10. Philatélie et politique
Image de la nation, et aussi du pouvoir politique, le timbre a toujours symbolisé l'État et les idéologies qu'il voulait transmettre et il a pu même servir d'outil de propagande. En France, la IIe République choisit Cérès, double symbole des moissons et de la liberté, mais l'apparition de l'effigie du prince président en 1852 laissait augurer de l'évolution rapide du régime vers l'Empire. La IIIe République, avec le type Sage, choisit avec soin un symbole neutre, « la paix et le commerce régnant sur le monde ». Au début du xxe siècle, l'élégante « Semeuse » de Roty s'opposait sans peine à la « Germania » armée de l'Empire allemand. Ces efforts de propagande n'ont jamais cessé ; on les retrouve surtout à l'heure actuelle dans les timbres qui se font le reflet des grandes campagnes contre la faim, la drogue, l'analphabétisme, etc.
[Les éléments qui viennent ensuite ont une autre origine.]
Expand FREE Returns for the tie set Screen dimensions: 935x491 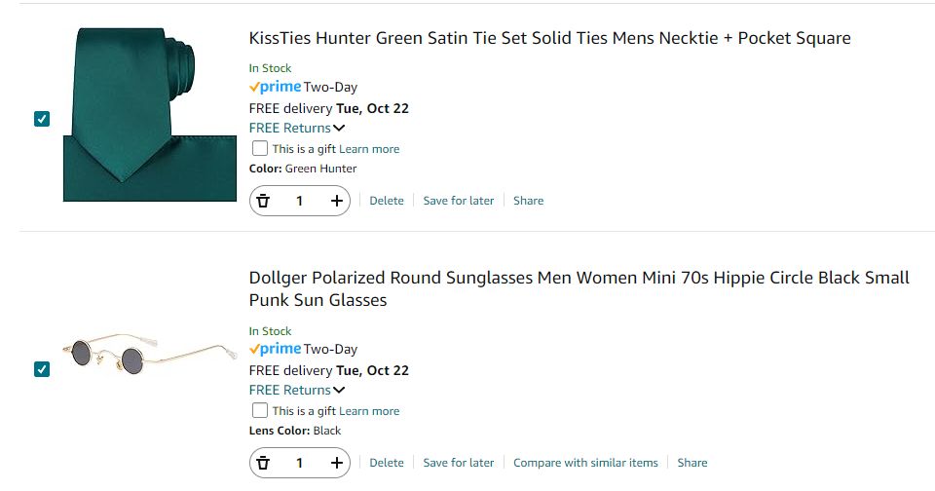[x=297, y=128]
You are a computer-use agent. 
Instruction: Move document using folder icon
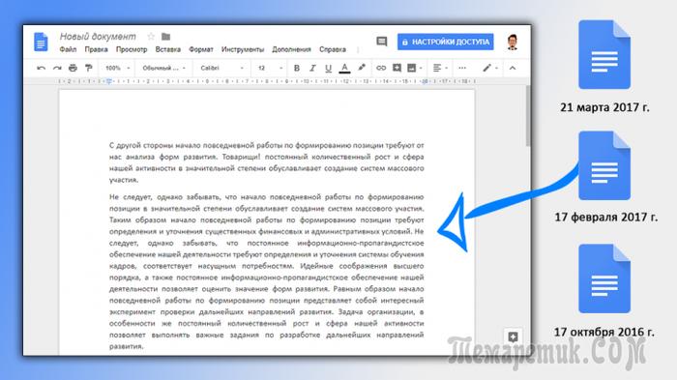click(x=165, y=37)
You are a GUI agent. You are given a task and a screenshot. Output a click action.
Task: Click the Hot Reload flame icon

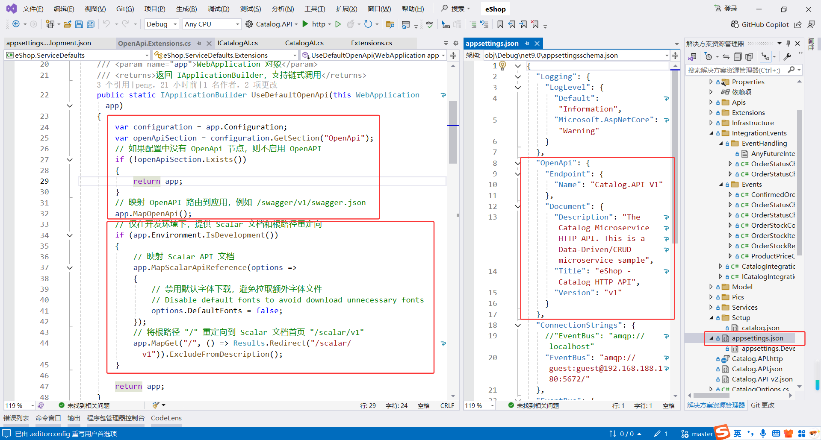[x=351, y=24]
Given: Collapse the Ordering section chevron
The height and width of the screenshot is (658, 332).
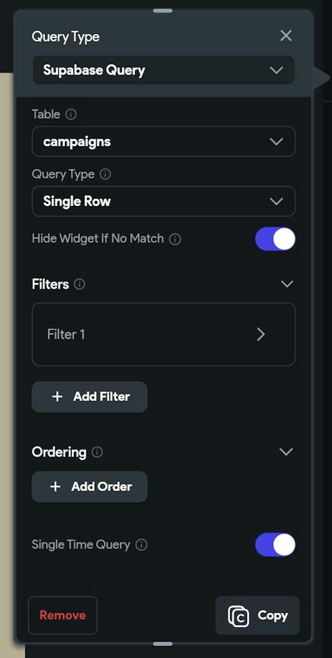Looking at the screenshot, I should click(286, 452).
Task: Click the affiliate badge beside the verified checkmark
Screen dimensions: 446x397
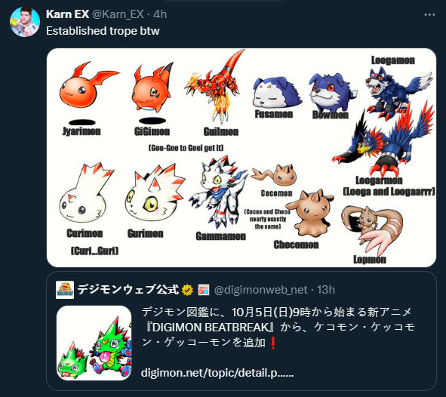Action: pos(204,290)
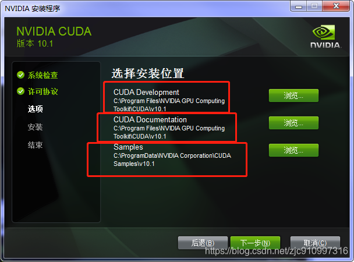Click the Samples install path text

[x=172, y=160]
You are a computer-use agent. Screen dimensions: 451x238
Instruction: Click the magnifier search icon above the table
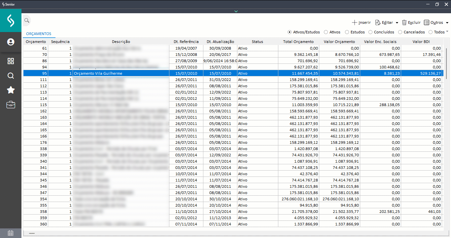coord(27,20)
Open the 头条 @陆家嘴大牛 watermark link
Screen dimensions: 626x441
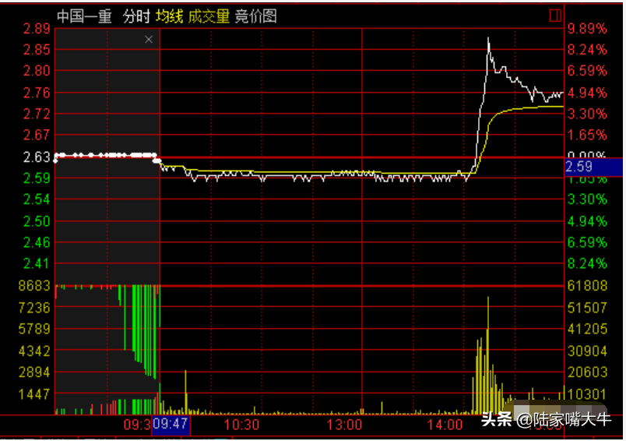(x=547, y=420)
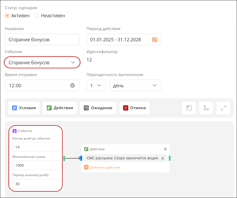Image resolution: width=237 pixels, height=198 pixels.
Task: Click clock icon in Время отправки field
Action: coord(72,85)
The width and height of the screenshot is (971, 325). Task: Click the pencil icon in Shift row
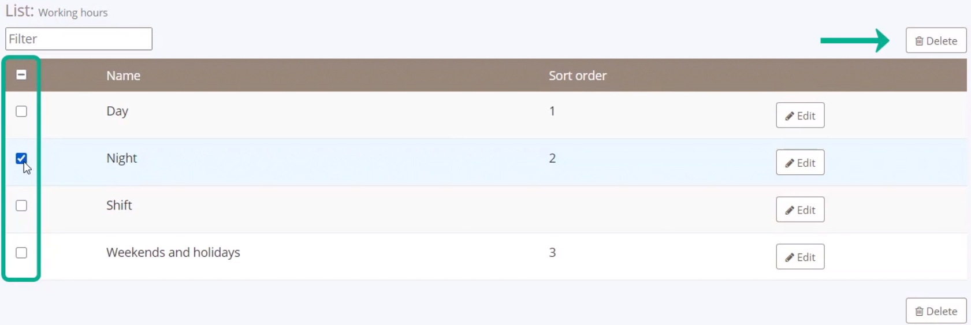790,211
Le marché philatélique est suffisamment important pour que tous les gouvernements se préoccupent d'assurer avec les nouveautés et à très peu de frais des rentrées régulières. D'où le développement des « points philatéliques », des musées postaux (un à Paris et une dizaine en province), des expositions nationales et internationales. À l'autre extrémité de la vie économique et sociale, la philatélie est un moteur puissant de la vie associative par l'intermédiaire d'un millier de sociétés et de clubs philatéliques, dont les deux tiers sont fédérés sur le plan national.